[WHAT TO PRODUCE]
Give back every line of the data, transcribed exactly.

Stored items:
————

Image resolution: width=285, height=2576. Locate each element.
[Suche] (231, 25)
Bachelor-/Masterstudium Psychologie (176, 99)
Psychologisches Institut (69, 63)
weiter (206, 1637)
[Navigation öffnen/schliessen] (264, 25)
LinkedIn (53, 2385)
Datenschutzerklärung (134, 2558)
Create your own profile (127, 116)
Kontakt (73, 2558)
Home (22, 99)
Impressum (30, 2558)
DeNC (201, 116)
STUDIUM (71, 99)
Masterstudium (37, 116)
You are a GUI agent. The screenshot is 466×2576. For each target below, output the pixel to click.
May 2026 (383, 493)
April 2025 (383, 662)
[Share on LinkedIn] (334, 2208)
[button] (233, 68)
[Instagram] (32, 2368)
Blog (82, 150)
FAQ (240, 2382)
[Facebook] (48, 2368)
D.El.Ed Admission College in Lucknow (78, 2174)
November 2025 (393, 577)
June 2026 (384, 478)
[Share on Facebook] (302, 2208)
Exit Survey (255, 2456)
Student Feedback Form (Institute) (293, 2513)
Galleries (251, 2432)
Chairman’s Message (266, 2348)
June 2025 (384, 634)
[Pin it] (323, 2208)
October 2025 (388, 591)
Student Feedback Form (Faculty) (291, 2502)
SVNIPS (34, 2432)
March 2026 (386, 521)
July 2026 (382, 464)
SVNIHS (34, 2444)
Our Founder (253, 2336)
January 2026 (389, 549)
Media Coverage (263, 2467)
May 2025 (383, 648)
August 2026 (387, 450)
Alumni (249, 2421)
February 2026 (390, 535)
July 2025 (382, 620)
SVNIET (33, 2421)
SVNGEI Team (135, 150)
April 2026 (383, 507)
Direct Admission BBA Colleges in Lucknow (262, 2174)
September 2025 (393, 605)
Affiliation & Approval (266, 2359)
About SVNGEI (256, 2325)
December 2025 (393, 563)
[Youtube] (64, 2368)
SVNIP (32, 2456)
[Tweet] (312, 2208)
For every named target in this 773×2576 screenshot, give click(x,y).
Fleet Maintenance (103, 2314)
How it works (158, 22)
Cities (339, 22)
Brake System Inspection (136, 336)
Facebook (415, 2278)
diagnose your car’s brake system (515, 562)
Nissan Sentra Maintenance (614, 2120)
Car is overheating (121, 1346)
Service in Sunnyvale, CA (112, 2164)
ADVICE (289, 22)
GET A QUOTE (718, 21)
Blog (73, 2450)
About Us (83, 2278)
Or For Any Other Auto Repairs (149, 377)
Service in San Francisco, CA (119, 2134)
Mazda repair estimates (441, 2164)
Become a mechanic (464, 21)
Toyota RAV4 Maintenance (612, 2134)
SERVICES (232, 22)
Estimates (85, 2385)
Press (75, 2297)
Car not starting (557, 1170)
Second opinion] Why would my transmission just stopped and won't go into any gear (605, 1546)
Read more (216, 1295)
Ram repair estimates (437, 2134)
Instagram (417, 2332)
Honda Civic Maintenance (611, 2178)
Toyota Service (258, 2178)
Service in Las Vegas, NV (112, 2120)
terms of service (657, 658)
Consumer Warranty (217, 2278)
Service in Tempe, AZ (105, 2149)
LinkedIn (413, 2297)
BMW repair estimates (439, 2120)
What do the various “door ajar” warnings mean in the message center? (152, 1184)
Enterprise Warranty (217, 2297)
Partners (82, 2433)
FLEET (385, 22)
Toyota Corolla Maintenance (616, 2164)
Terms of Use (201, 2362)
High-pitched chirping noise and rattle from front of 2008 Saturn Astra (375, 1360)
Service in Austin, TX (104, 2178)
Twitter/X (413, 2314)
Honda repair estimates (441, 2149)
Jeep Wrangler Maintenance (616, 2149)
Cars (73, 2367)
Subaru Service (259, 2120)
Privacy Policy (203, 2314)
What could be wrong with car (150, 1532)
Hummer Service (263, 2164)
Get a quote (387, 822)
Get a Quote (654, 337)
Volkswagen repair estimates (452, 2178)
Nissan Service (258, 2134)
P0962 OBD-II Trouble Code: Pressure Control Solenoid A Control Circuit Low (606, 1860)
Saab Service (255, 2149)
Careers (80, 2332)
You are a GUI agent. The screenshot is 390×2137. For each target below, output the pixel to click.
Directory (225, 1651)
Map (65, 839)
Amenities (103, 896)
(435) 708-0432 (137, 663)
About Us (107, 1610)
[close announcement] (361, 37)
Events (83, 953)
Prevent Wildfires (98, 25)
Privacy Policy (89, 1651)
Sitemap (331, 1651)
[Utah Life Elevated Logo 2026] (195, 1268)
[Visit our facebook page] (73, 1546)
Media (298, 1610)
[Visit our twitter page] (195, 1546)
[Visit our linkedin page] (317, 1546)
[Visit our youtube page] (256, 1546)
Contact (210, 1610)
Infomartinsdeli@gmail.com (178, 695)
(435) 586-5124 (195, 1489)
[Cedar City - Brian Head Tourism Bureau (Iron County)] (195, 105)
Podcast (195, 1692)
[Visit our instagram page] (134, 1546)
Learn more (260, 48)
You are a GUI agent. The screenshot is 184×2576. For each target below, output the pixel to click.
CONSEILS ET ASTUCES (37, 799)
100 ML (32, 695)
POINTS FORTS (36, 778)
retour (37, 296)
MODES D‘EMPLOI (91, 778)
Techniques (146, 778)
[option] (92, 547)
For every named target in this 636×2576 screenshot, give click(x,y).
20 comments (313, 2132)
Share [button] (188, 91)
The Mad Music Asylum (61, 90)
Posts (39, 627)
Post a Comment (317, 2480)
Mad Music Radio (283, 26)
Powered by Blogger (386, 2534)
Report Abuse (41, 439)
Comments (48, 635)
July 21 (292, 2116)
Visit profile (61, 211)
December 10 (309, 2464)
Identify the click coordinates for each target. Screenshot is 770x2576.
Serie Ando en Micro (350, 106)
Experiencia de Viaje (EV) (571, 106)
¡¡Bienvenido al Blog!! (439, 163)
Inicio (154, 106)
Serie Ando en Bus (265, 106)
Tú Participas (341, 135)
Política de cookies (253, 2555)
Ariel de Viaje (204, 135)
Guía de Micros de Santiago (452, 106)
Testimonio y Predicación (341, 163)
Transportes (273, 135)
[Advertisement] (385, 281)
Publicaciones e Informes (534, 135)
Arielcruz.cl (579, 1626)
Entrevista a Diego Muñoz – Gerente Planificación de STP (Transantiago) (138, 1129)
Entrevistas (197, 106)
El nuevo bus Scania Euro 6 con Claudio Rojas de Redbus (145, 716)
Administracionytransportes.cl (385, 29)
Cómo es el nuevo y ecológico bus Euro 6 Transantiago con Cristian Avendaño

————

[YOUR SOLUTION]
Image resolution: width=285, height=2576. Locate each element.
[Suche] (231, 25)
Bachelor-/Masterstudium Psychologie (176, 99)
Psychologisches Institut (69, 63)
weiter (206, 1637)
[Navigation öffnen/schliessen] (264, 25)
LinkedIn (53, 2385)
Datenschutzerklärung (134, 2558)
Create your own profile (127, 116)
Kontakt (73, 2558)
Home (22, 99)
Impressum (30, 2558)
DeNC (201, 116)
STUDIUM (71, 99)
Masterstudium (37, 116)
You are a GUI agent. The screenshot is 466×2576. For each target below, output the pixel to click.
May 2026 (383, 493)
April 2025 (383, 662)
[Share on LinkedIn] (334, 2208)
[button] (233, 68)
[Instagram] (32, 2368)
Blog (82, 150)
FAQ (240, 2382)
[Facebook] (48, 2368)
D.El.Ed Admission College in Lucknow (78, 2174)
November 2025 (393, 577)
June 2026 (384, 478)
[Share on Facebook] (302, 2208)
Exit Survey (255, 2456)
Student Feedback Form (Institute) (293, 2513)
Galleries (251, 2432)
Chairman’s Message (266, 2348)
June 2025 (384, 634)
[Pin it] (323, 2208)
October 2025 (388, 591)
Student Feedback Form (Faculty) (291, 2502)
SVNIPS (34, 2432)
March 2026 (386, 521)
July 2026 (382, 464)
SVNIHS (34, 2444)
Our Founder (253, 2336)
January 2026 (389, 549)
Media Coverage (263, 2467)
May 2025 (383, 648)
August 2026 (387, 450)
Alumni (249, 2421)
February 2026 (390, 535)
July 2025 (382, 620)
SVNIET (33, 2421)
SVNGEI Team (135, 150)
April 2026 (383, 507)
Direct Admission BBA Colleges in Lucknow (262, 2174)
September 2025 (393, 605)
Affiliation & Approval (266, 2359)
About SVNGEI (256, 2325)
December 2025 (393, 563)
[Youtube] (64, 2368)
SVNIP (32, 2456)
[Tweet] (312, 2208)
For every named target in this 773×2576 screenshot, give click(x,y).
Fleet Maintenance (103, 2314)
How it works (158, 22)
Cities (339, 22)
Brake System Inspection (136, 336)
Facebook (415, 2278)
diagnose your car’s brake system (515, 562)
Nissan Sentra Maintenance (614, 2120)
Car is overheating (121, 1346)
Service in Sunnyvale, CA (112, 2164)
ADVICE (289, 22)
GET A QUOTE (718, 21)
Blog (73, 2450)
About Us (83, 2278)
Or For Any Other Auto Repairs (149, 377)
Service in San Francisco, CA (119, 2134)
Mazda repair estimates (441, 2164)
Become a mechanic (464, 21)
Toyota RAV4 Maintenance (612, 2134)
SERVICES (232, 22)
Estimates (85, 2385)
Press (75, 2297)
Car not starting (557, 1170)
Second opinion] Why would my transmission just stopped and won't go into any gear (605, 1546)
Read more (216, 1295)
Ram repair estimates (437, 2134)
Instagram (417, 2332)
Honda Civic Maintenance (611, 2178)
Toyota Service (258, 2178)
Service in Las Vegas, NV (112, 2120)
terms of service (657, 658)
Consumer Warranty (217, 2278)
Service in Tempe, AZ (105, 2149)
LinkedIn (413, 2297)
BMW repair estimates (439, 2120)
What do the various “door ajar” warnings mean in the message center? (152, 1184)
Enterprise Warranty (217, 2297)
Partners (82, 2433)
FLEET (385, 22)
Toyota Corolla Maintenance (616, 2164)
Terms of Use (201, 2362)
High-pitched chirping noise and rattle from front of 2008 Saturn Astra (375, 1360)
Service in Austin, TX (104, 2178)
Twitter/X (413, 2314)
Honda repair estimates (441, 2149)
Jeep Wrangler Maintenance (616, 2149)
Cars (73, 2367)
Subaru Service (259, 2120)
Privacy Policy (203, 2314)
What could be wrong with car (150, 1532)
Hummer Service (263, 2164)
Get a quote (387, 822)
Get a Quote (654, 337)
Volkswagen repair estimates (452, 2178)
Nissan Service (258, 2134)
P0962 OBD-II Trouble Code: Pressure Control Solenoid A Control Circuit Low (606, 1860)
Saab Service (255, 2149)
Careers (80, 2332)
You are a GUI agent. The screenshot is 390×2137. For each target below, output the pixel to click.
Directory (225, 1651)
Map (65, 839)
Amenities (103, 896)
(435) 708-0432 (137, 663)
About Us (107, 1610)
[close announcement] (361, 37)
Events (83, 953)
Prevent Wildfires (98, 25)
Privacy Policy (89, 1651)
Sitemap (331, 1651)
[Utah Life Elevated Logo 2026] (195, 1268)
[Visit our facebook page] (73, 1546)
Media (298, 1610)
[Visit our twitter page] (195, 1546)
[Visit our linkedin page] (317, 1546)
[Visit our youtube page] (256, 1546)
Contact (210, 1610)
Infomartinsdeli@gmail.com (178, 695)
(435) 586-5124 (195, 1489)
[Cedar City - Brian Head Tourism Bureau (Iron County)] (195, 105)
Podcast (195, 1692)
[Visit our instagram page] (134, 1546)
Learn more (260, 48)
You are a GUI agent. The screenshot is 184×2576. For each target below, output the pixel to click.
CONSEILS ET ASTUCES (37, 799)
100 ML (32, 695)
POINTS FORTS (36, 778)
retour (37, 296)
MODES D‘EMPLOI (91, 778)
Techniques (146, 778)
[option] (92, 547)
For every named target in this 636×2576 screenshot, give click(x,y).
20 comments (313, 2132)
Share [button] (188, 91)
The Mad Music Asylum (61, 90)
Posts (39, 627)
Post a Comment (317, 2480)
Mad Music Radio (283, 26)
Powered by Blogger (386, 2534)
Report Abuse (41, 439)
Comments (48, 635)
July 21 (292, 2116)
Visit profile (61, 211)
December 10 (309, 2464)
Identify the click coordinates for each target. Screenshot is 770x2576.
Serie Ando en Micro (350, 106)
Experiencia de Viaje (EV) (571, 106)
¡¡Bienvenido al Blog!! (439, 163)
Inicio (154, 106)
Serie Ando en Bus (265, 106)
Tú Participas (341, 135)
Política de cookies (253, 2555)
Ariel de Viaje (204, 135)
Guía de Micros de Santiago (452, 106)
Testimonio y Predicación (341, 163)
Transportes (273, 135)
[Advertisement] (385, 281)
Publicaciones e Informes (534, 135)
Arielcruz.cl (579, 1626)
Entrevista a Diego Muñoz – Gerente Planificación de STP (Transantiago) (138, 1129)
Entrevistas (197, 106)
El nuevo bus Scania Euro 6 con Claudio Rojas de Redbus (145, 716)
Administracionytransportes.cl (385, 29)
Cómo es el nuevo y ecológico bus Euro 6 Transantiago con Cristian Avendaño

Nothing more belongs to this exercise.